Song Huang and Alexie Leauthaud tell us about their new galaxy cluster finder, which uses the stellar mass in the outer region of a galaxy as a method to determine the mass of the galaxy’s cluster.
It feels a bit like magic (to me) that the stars in individual galaxies can be used to weigh the mass of the whole cluster, but like other mass proxies one can devise a scaling relationship between the proxy and the mass – and then the proof is in the empirical pudding.
Concerning that pudding, Song and Alexie’s new proxy has a comparably small scatter in its scaling relation i.e. when compared to the most common proxy for optical surveys, the richness (i.e. the number of galaxies of a certain type in the cluster).
The most massive clusters found by this method are also more easily modelled than the most massive clusters found via richness, i.e. there seem to be smaller systematic effects that need to be taken account.
So, whatever magic is going on, it’s working!

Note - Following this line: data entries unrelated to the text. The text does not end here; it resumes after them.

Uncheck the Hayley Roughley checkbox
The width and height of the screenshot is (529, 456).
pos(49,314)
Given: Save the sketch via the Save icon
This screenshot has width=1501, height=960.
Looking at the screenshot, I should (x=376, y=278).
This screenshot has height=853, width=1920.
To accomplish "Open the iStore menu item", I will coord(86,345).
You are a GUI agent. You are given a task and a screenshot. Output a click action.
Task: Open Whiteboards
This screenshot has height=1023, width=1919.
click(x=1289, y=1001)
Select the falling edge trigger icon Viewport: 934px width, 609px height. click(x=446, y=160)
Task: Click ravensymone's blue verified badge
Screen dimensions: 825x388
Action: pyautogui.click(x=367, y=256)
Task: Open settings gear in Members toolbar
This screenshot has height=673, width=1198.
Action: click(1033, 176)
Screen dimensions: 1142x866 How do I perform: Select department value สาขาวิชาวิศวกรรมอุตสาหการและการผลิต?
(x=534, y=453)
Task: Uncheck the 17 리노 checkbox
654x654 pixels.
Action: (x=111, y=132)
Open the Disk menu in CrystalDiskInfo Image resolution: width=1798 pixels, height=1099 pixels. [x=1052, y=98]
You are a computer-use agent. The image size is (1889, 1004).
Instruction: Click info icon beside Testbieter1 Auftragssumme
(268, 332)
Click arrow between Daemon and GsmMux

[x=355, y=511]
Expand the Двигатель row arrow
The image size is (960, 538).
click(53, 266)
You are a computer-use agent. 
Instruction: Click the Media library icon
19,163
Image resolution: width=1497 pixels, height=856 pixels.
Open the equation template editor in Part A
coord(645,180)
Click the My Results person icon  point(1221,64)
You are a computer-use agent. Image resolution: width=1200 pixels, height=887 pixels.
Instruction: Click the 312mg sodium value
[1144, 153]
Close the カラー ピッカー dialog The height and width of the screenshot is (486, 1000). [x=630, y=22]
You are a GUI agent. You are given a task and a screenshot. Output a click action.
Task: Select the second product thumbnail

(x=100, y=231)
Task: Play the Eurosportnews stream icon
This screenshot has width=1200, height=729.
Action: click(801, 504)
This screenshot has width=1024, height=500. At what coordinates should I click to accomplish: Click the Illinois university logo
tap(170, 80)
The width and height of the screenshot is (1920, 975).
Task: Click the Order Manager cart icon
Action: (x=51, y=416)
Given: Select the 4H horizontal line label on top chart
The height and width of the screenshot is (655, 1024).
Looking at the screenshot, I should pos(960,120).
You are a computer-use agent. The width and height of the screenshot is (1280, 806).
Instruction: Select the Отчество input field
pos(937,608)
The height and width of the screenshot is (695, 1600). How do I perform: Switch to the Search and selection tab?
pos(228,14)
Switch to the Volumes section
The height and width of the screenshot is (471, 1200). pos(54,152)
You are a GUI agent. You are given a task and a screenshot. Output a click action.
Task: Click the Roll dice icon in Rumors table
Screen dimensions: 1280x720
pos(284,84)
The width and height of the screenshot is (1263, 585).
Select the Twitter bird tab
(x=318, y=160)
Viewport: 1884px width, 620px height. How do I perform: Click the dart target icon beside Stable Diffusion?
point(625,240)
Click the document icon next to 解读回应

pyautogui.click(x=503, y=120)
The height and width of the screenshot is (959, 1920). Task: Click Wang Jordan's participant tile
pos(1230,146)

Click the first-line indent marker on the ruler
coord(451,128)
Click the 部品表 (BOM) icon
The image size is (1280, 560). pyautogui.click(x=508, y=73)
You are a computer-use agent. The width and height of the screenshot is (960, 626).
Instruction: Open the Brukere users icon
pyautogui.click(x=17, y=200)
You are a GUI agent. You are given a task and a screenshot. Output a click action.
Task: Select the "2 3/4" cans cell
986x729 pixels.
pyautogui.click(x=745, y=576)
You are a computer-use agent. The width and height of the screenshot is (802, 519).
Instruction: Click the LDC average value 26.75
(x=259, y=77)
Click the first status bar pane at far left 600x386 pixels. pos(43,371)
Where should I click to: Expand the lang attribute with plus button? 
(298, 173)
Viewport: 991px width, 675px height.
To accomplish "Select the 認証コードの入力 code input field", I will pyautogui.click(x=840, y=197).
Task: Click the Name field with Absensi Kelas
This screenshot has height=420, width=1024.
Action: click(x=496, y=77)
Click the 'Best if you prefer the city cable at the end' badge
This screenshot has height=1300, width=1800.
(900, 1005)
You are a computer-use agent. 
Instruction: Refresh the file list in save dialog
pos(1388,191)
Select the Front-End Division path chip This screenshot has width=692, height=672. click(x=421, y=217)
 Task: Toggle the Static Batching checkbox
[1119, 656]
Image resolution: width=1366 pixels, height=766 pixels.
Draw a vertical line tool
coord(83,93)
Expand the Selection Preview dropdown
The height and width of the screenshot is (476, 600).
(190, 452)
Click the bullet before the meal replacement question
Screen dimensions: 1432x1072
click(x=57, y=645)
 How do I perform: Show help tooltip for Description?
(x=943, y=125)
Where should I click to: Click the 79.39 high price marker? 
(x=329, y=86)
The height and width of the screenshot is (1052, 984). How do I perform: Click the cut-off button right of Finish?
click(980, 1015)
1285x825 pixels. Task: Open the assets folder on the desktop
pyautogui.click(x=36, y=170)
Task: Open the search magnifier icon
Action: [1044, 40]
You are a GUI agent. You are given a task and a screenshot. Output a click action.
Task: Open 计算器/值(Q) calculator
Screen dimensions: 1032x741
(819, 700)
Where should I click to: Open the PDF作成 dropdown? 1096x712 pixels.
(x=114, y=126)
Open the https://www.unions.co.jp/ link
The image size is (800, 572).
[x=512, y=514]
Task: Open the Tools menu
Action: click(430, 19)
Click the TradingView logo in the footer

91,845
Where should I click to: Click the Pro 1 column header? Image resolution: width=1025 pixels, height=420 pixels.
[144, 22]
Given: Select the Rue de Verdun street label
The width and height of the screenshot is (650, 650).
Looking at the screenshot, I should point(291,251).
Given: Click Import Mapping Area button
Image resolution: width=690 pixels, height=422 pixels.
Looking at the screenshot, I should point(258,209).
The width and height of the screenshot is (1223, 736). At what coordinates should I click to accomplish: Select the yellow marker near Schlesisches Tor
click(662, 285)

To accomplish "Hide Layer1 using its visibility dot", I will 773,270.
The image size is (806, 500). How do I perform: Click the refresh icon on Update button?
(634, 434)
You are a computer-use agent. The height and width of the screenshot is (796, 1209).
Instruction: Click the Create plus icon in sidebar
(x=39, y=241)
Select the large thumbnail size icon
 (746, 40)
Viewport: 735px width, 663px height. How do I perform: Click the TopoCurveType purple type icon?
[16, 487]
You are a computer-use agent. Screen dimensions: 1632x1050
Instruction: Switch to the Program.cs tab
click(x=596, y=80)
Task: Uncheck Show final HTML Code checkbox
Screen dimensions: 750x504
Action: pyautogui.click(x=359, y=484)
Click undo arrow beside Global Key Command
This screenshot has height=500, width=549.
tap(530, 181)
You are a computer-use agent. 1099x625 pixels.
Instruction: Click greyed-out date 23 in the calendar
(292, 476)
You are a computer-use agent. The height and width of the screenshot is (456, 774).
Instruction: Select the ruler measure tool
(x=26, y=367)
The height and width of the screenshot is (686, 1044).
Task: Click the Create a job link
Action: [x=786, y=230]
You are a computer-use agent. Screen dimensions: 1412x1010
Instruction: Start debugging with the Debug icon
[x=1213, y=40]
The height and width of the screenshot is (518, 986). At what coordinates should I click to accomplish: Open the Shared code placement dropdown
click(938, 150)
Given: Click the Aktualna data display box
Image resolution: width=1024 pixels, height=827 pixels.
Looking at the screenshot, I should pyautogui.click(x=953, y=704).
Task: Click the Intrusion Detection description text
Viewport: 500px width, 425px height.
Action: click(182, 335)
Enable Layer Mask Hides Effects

Overall, Song and Alexie think a holistic approach to weighing galaxy clusters is the best way to go, using richness and stellar mass estimates, as well as observables from surveys at other wavelengths like X-Ray temperature and the SZ effect on CMB photons that are scattered by hot gas inside clusters.
It looks like an exciting, multiwavelength, future for galaxy cluster cosmology, which should further open up a very non-linear distance scale to precision tests of the growth of structure, modified gravity and the primordial density perturbations.